The Twilight of the Age of Propaganda, the Darkness of the Fake Town Square, and the Dawn of the Age of the Real Town Square
I concluded about 5 years ago during the Theymos censorship that the way stuff is found out in the Internet age where people can argue (Reddit was a precursor to how it would be done on the social media platforms), by the portion of people who question things (including most of the opinion molders), is by viewing the organic "town square" of public forums with unlimited access and basically neutral moderation rules enabling an essentially free speech zone where you can view the arguments of all sides and decide for yourself. This was a great advancement over the Age of Propaganda where only those who had the means could get their message onto TV, newspapers, radio, etc.
It was a kind of free for all, where you were not censored (in Usenet, for example) or you could switch platforms if there was censorship.
Except that that kind of freedom doesn't work without markets, and what the Bitcoin whitepaper called the "trust-based model" (a pre-existing academic model in Internet commerce due to a lack of the ability to do micropayments) made the Internet essentially socialist-leaning in its design, bound to consolidate into siloed data-owning behemoths like Amazon, Facebook, and even Reddit, because if you were to switch platforms your data (your comments and posts and connections) does not travel with you.
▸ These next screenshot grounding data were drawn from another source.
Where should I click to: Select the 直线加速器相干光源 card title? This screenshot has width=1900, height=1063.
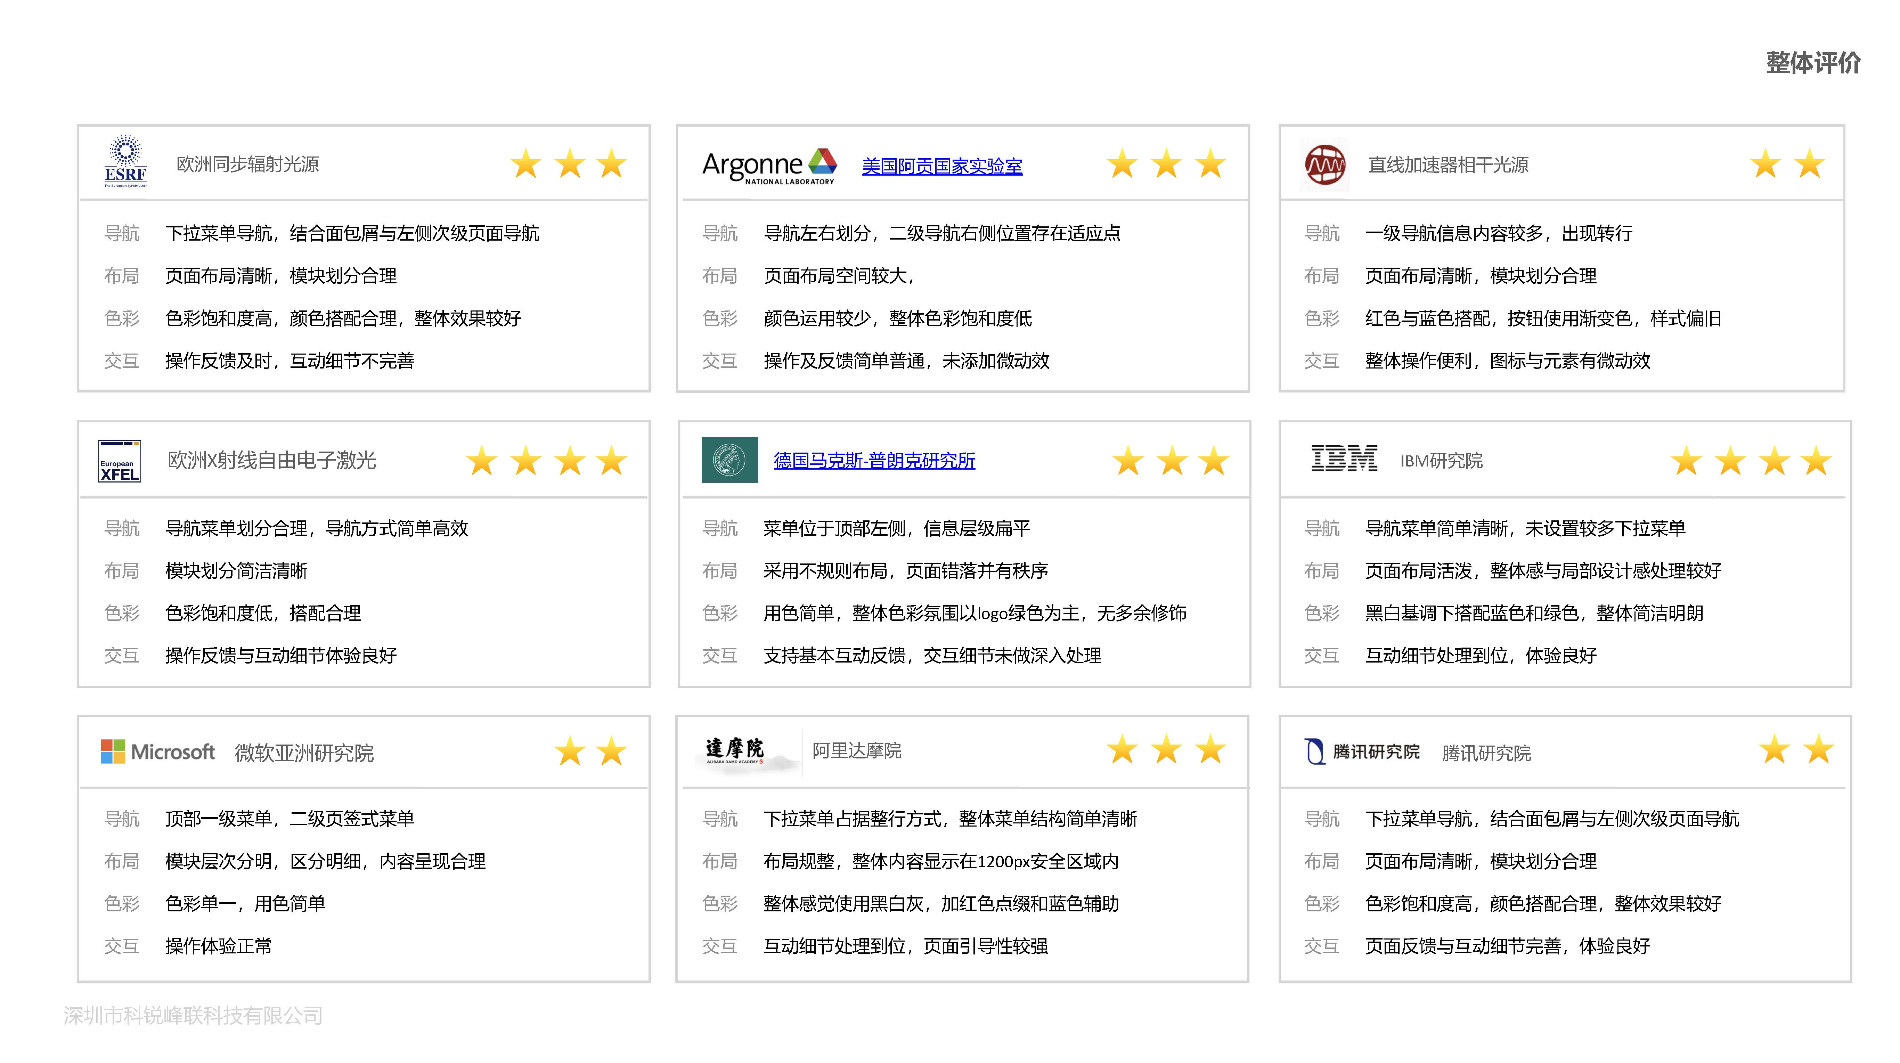[1447, 165]
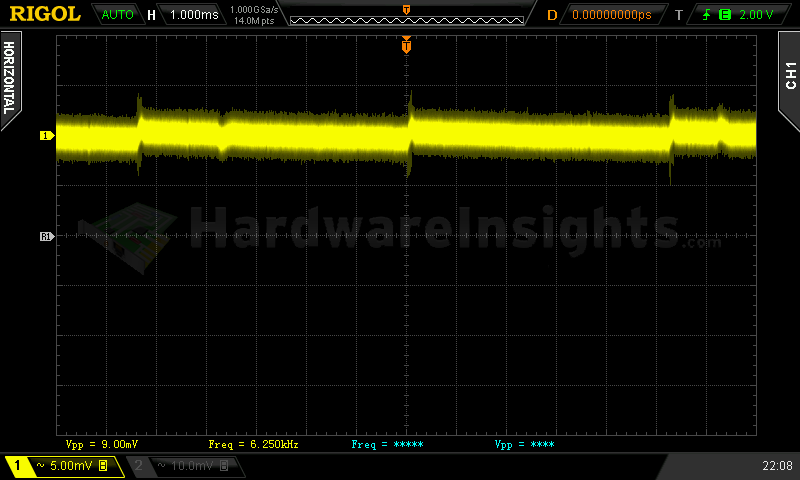Click the RIGOL logo
800x480 pixels.
tap(44, 14)
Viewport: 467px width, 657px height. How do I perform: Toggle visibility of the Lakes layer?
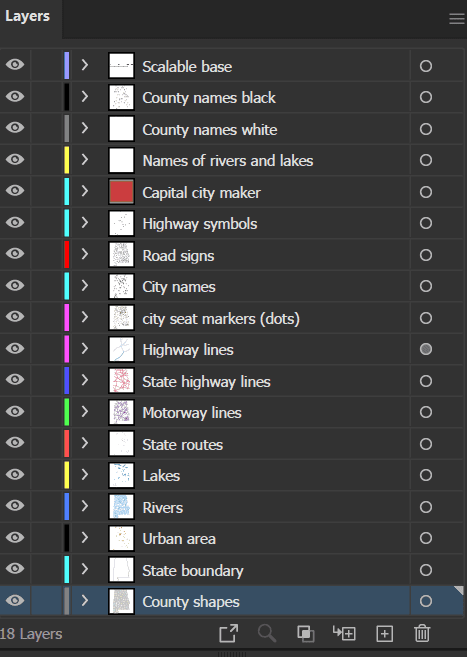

Secure micropayments baked into the Internet would have allowed for what the Bitcoin whitepaper called "small, casual transactions" (casual as in you don't have to look for a large established retailer or other entity you can trust not to screw you over when you transact (due to high transaction costs such as when paying via credit card or Paypal obviating small throwaway transactions where you can take a chance on a small service with little history or rep)).
High transaction costs causing firm size to grow large is what Ronald Coase was talking about in his Theory of the Firm paper in 1936.
This socialist-leaning structure of the Internet made for the siloed data system where essentially now the social media platforms are the trusted parties, because switching costs are so high that the network effects concentrate people onto platforms they hate.
These entities are large enough that they can become corporatist and do the government's bidding by censoring in that subtle but extremely powerful Theymosian way that maintains the illusion of a neutral town square, or just wield tremendous power in their own right. This portended the Age of the Fake Town Square, the Town Square Matrix if you will. In this era, the appearance of total agreement with no objection to certain key claims within an apparently largely neutral town square makes everyone conclude they are true. I trust the staggering effect of this illusion need not be elaborated for those who lived through the r/Bitcoin days.
Trump seemed to see the dynamic at least dimly when he released the executive order about Twitter, Youtube, and the rest losing their platform privileges if they continue to act as a publisher by censoring and screwing with content in a biased way.
Laissez-faire requires a mature market and a mature legal natural order (cf. Hayek's spontaneous order concept) to work, and I believe this is true of the Town Square as well. It ultimately needs a capitalist-oriented base Internet design and a legal system that has come to grips with these new realities re: platform vs. publisher (indeed I've probably said I believe the legal limbo Twitter, Facebook, Youtube, Reddit, etc. exist in where they get away with censoring in an ad hoc fashion without being responsible for the published content on their platforms is legally unstable - that is, it will eventually be sorted out into more nuanced legal rules that prevent this abuse).
In short, society is adjusting to the new age of information (the post-propaganda era) in both a legal and market-based way, and the eventual result could be called the Age of the Real Town Square, but it will take years and in the meantime we will likely see ever more egregious abuses where the truth is more and more hidden in plain sight.
I think we are seeing these "platforms"-cum-publishers flex this great newfound power already with covid, the election, the riots, global warming, etc. And them having this power gives government, drug companies, oil companies, etc. the ability to use the "platforms" as a conduit to impose their agenda truth be damned, just like the FDA, CDC, EPA, etc. become a target for rent seeking.
Bitcoin is the only thing that can save the Internet by weaving capitalism into its fabric, along with lawsuits where lawyers who understand the great evils to which this platform-publisher limbo leads ply their trade.